Iceland's parliament approved an amended bill on Wednesday to repay more than $5 billion lost by savers in Britain and the Netherlands when the island's banks collapsed during the financial crisis.
The passage of the legislation, backed by a 33-30 margin by members of parliament, boosts Iceland's hopes of swift entry to the European Union and of getting its shattered economy back on track.
Approving the bill is the better option and will avoid even more economic damage, Steingrimur Sigfusson, finance minister and leader of the Left-Green party, said during the debate.
History will show that we are doing the right thing.
The global financial crisis devastated Iceland's economy, bringing down its top banks and plunging the country into recession.
Iceland was forced to go lenders, headed by the International Monetary Fund, for a $10 billion aid package.
But the dispute with Britain and the Netherlands has held up some funds, made it difficult for the country to relax exchange controls -- put in place at the height of the crisis -- and clouded Iceland's bid to join the EU.
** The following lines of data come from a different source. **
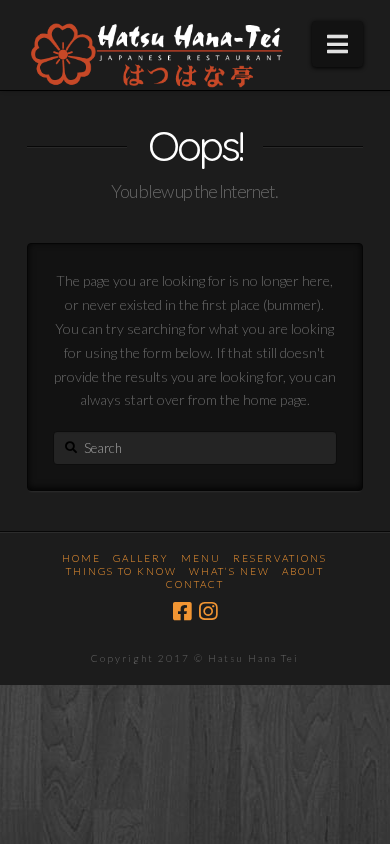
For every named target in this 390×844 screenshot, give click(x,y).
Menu (201, 558)
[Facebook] (182, 611)
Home (81, 558)
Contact (195, 584)
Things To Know (121, 571)
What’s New (229, 571)
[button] (337, 44)
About (303, 571)
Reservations (280, 558)
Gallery (141, 558)
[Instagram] (208, 611)
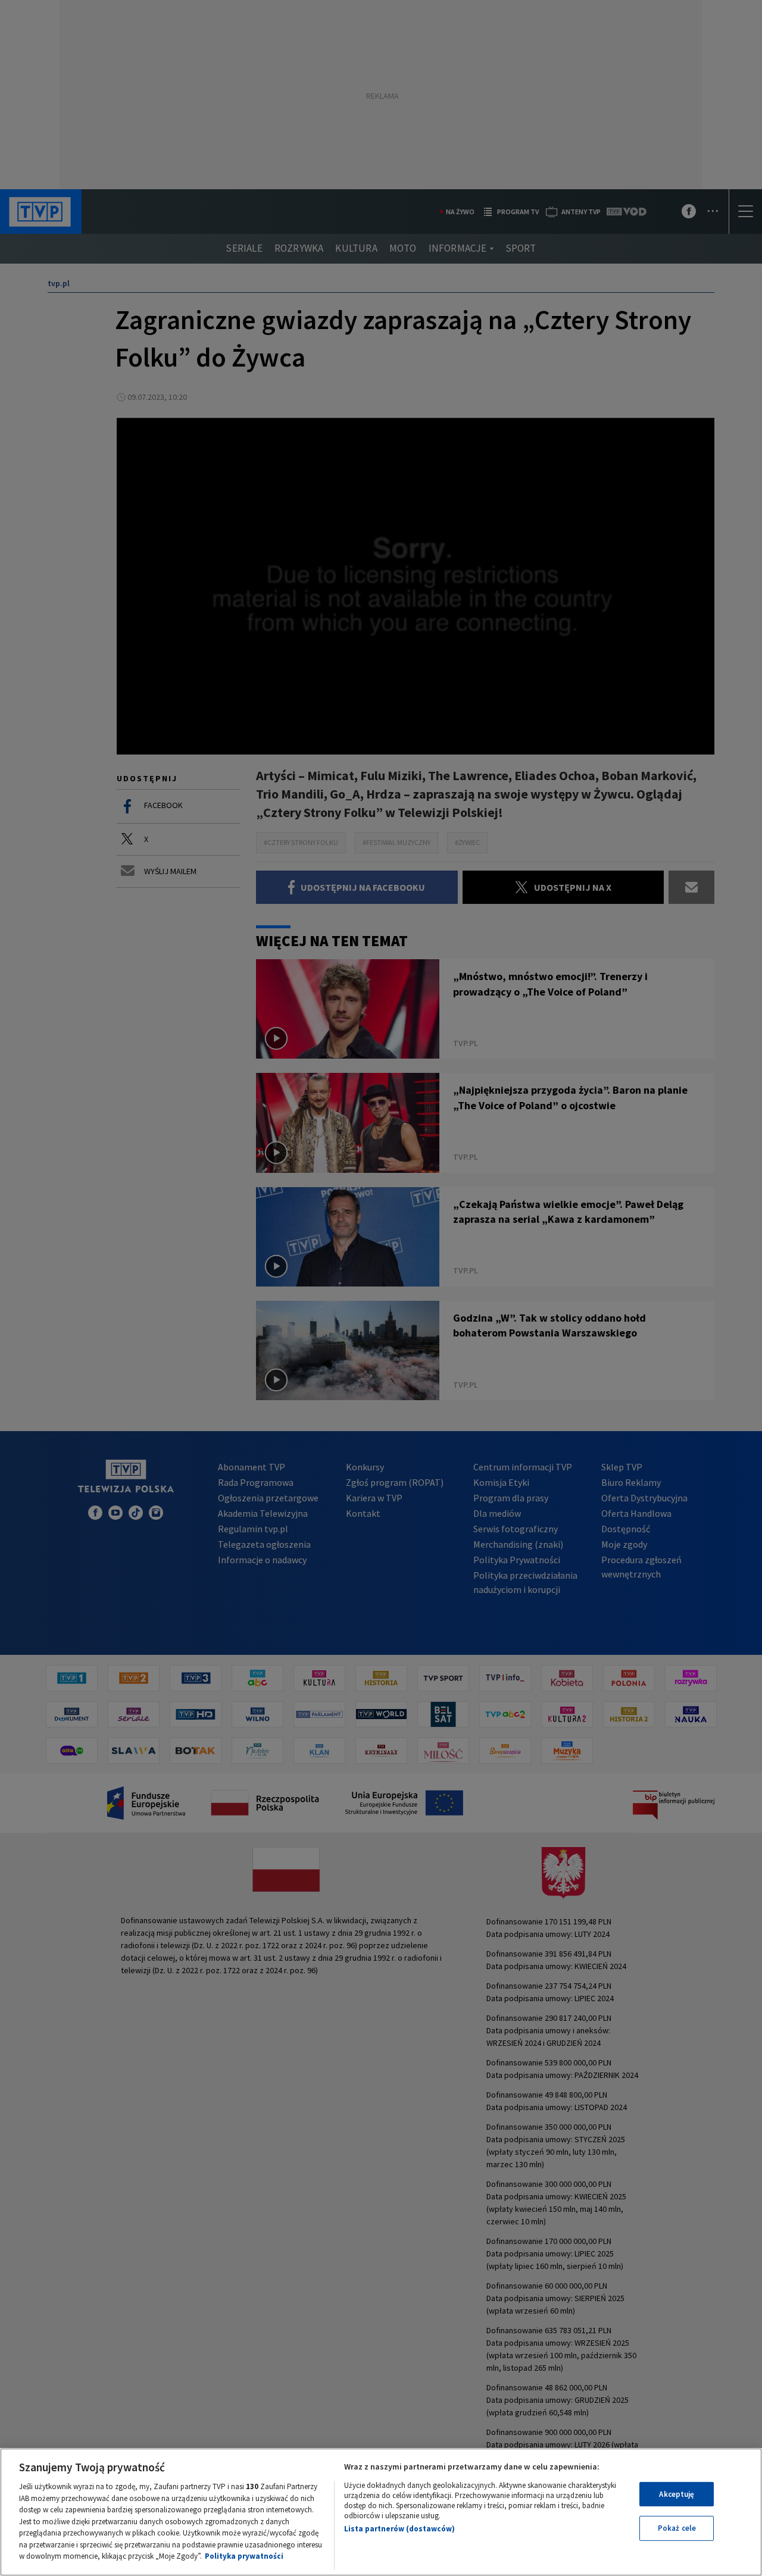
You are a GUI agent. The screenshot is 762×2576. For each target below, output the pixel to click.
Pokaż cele (677, 2528)
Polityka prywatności (244, 2556)
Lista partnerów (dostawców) (399, 2529)
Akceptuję (676, 2494)
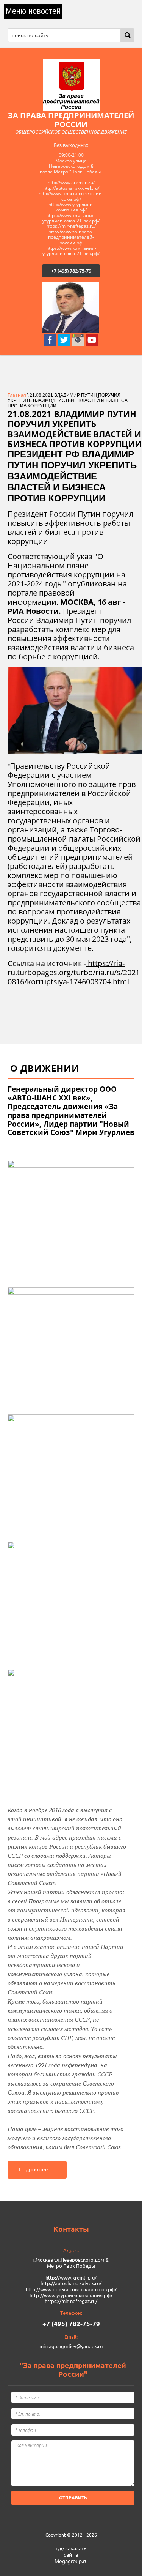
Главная (17, 395)
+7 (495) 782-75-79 (71, 270)
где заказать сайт (71, 2551)
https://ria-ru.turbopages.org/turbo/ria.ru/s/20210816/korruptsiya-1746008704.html (74, 972)
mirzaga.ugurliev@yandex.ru (71, 2346)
In August, Reykjavik struck an initial deal to reimburse the two EU nations for bailing out investors who lost money held in high-interest online savings accounts when Iceland's financial system cracked under the pressure of the global credit crunch.
But Britain and the Netherlands balked at changes to the so-called Icesave bill introduced by the Icelandic parliament that would have meant the government's repayment guarantee running out in 2024.
Iceland's coalition government has struggled to push the new bill -- which extends the payment guarantee -- through parliament.
The deal is deeply unpopular with the Icelandic population and there is widespread resentment that taxpayers are being left to foot the bill for mistakes made by financial firms operating under the watch of other national regulators.